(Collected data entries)
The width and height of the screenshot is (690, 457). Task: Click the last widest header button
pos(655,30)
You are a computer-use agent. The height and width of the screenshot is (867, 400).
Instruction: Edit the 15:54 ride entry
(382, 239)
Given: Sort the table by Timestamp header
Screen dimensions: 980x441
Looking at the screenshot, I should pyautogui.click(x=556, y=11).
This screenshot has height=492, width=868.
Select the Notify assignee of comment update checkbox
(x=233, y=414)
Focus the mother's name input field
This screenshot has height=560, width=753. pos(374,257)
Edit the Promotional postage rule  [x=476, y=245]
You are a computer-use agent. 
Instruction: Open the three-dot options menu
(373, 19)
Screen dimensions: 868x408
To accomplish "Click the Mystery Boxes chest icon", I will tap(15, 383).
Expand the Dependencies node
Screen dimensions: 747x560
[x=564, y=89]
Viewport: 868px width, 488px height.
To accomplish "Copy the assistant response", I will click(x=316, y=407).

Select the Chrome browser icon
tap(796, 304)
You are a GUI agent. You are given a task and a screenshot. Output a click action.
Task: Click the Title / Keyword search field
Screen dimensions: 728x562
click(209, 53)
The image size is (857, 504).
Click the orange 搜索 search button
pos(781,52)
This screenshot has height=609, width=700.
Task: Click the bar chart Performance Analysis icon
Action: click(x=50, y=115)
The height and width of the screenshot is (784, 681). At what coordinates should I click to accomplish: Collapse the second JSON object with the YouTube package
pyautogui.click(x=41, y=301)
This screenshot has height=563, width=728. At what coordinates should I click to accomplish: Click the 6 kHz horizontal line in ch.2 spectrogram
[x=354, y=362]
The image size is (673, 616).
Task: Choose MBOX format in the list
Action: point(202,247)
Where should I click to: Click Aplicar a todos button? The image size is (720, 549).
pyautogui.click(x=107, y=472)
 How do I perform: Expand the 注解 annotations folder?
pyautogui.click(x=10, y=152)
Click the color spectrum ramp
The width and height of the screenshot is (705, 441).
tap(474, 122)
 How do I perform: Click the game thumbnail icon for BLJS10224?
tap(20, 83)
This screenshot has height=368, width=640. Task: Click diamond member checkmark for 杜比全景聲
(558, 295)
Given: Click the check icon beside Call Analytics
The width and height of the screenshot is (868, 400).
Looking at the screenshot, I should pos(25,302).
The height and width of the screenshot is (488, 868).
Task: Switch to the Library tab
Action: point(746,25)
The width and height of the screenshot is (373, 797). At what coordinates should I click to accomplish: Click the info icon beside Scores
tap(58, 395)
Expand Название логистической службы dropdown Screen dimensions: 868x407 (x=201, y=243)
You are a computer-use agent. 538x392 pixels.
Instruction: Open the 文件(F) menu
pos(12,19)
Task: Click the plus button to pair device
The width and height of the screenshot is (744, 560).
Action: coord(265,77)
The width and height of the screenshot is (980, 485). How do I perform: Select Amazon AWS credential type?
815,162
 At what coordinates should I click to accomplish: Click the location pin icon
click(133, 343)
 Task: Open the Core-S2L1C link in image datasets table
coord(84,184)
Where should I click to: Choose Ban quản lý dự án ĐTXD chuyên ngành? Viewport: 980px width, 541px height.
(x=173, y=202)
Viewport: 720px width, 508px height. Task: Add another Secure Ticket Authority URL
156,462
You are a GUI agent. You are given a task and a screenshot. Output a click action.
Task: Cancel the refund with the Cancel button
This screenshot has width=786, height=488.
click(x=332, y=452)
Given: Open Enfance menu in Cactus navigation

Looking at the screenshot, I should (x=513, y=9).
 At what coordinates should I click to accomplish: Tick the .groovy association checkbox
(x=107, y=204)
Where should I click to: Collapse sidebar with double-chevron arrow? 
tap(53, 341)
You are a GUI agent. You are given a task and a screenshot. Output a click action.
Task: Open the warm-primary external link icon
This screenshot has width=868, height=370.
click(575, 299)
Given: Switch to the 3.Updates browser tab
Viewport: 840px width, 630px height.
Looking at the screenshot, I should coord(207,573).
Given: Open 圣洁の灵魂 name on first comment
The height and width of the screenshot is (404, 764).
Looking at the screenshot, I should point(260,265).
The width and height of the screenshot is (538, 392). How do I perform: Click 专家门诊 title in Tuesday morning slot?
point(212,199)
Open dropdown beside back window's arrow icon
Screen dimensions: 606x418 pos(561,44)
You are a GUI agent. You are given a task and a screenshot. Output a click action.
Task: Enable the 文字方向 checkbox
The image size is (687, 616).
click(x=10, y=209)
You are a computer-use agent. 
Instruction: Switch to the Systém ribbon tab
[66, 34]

» **What the exercise asks**:
Please retype all of the data above exactly as it appears.

» **Answer area**:
The width and height of the screenshot is (690, 457). Task: Click the last widest header button
pos(655,30)
You are a computer-use agent. The height and width of the screenshot is (867, 400).
Instruction: Edit the 15:54 ride entry
(382, 239)
Given: Sort the table by Timestamp header
Screen dimensions: 980x441
Looking at the screenshot, I should pyautogui.click(x=556, y=11).
This screenshot has height=492, width=868.
Select the Notify assignee of comment update checkbox
(x=233, y=414)
Focus the mother's name input field
This screenshot has height=560, width=753. pos(374,257)
Edit the Promotional postage rule  [x=476, y=245]
You are a computer-use agent. 
Instruction: Open the three-dot options menu
(373, 19)
Screen dimensions: 868x408
To accomplish "Click the Mystery Boxes chest icon", I will tap(15, 383).
Expand the Dependencies node
Screen dimensions: 747x560
[x=564, y=89]
Viewport: 868px width, 488px height.
To accomplish "Copy the assistant response", I will click(x=316, y=407).

Select the Chrome browser icon
tap(796, 304)
You are a GUI agent. You are given a task and a screenshot. Output a click action.
Task: Click the Title / Keyword search field
Screen dimensions: 728x562
click(209, 53)
The image size is (857, 504).
Click the orange 搜索 search button
pos(781,52)
This screenshot has height=609, width=700.
Task: Click the bar chart Performance Analysis icon
Action: click(x=50, y=115)
The height and width of the screenshot is (784, 681). At what coordinates should I click to accomplish: Collapse the second JSON object with the YouTube package
pyautogui.click(x=41, y=301)
This screenshot has height=563, width=728. At what coordinates should I click to accomplish: Click the 6 kHz horizontal line in ch.2 spectrogram
[x=354, y=362]
The image size is (673, 616).
Task: Choose MBOX format in the list
Action: point(202,247)
Where should I click to: Click Aplicar a todos button? The image size is (720, 549).
pyautogui.click(x=107, y=472)
 How do I perform: Expand the 注解 annotations folder?
pyautogui.click(x=10, y=152)
Click the color spectrum ramp
The width and height of the screenshot is (705, 441).
tap(474, 122)
 How do I perform: Click the game thumbnail icon for BLJS10224?
tap(20, 83)
This screenshot has height=368, width=640. Task: Click diamond member checkmark for 杜比全景聲
(558, 295)
Given: Click the check icon beside Call Analytics
The width and height of the screenshot is (868, 400).
Looking at the screenshot, I should pos(25,302).
The height and width of the screenshot is (488, 868).
Task: Switch to the Library tab
Action: point(746,25)
The width and height of the screenshot is (373, 797). At what coordinates should I click to accomplish: Click the info icon beside Scores
tap(58, 395)
Expand Название логистической службы dropdown Screen dimensions: 868x407 (x=201, y=243)
You are a computer-use agent. 538x392 pixels.
Instruction: Open the 文件(F) menu
pos(12,19)
Task: Click the plus button to pair device
The width and height of the screenshot is (744, 560).
Action: coord(265,77)
The width and height of the screenshot is (980, 485). How do I perform: Select Amazon AWS credential type?
815,162
 At what coordinates should I click to accomplish: Click the location pin icon
click(133, 343)
 Task: Open the Core-S2L1C link in image datasets table
coord(84,184)
Where should I click to: Choose Ban quản lý dự án ĐTXD chuyên ngành? Viewport: 980px width, 541px height.
(x=173, y=202)
Viewport: 720px width, 508px height. Task: Add another Secure Ticket Authority URL
156,462
You are a GUI agent. You are given a task and a screenshot. Output a click action.
Task: Cancel the refund with the Cancel button
This screenshot has width=786, height=488.
click(x=332, y=452)
Given: Open Enfance menu in Cactus navigation

Looking at the screenshot, I should (x=513, y=9).
 At what coordinates should I click to accomplish: Tick the .groovy association checkbox
(x=107, y=204)
Where should I click to: Collapse sidebar with double-chevron arrow? 
tap(53, 341)
You are a GUI agent. You are given a task and a screenshot. Output a click action.
Task: Open the warm-primary external link icon
This screenshot has width=868, height=370.
click(575, 299)
Given: Switch to the 3.Updates browser tab
Viewport: 840px width, 630px height.
Looking at the screenshot, I should coord(207,573).
Given: Open 圣洁の灵魂 name on first comment
The height and width of the screenshot is (404, 764).
Looking at the screenshot, I should point(260,265).
The width and height of the screenshot is (538, 392). How do I perform: Click 专家门诊 title in Tuesday morning slot?
point(212,199)
Open dropdown beside back window's arrow icon
Screen dimensions: 606x418 pos(561,44)
You are a GUI agent. You are given a task and a screenshot. Output a click action.
Task: Enable the 文字方向 checkbox
The image size is (687, 616).
click(x=10, y=209)
You are a computer-use agent. 
Instruction: Switch to the Systém ribbon tab
[66, 34]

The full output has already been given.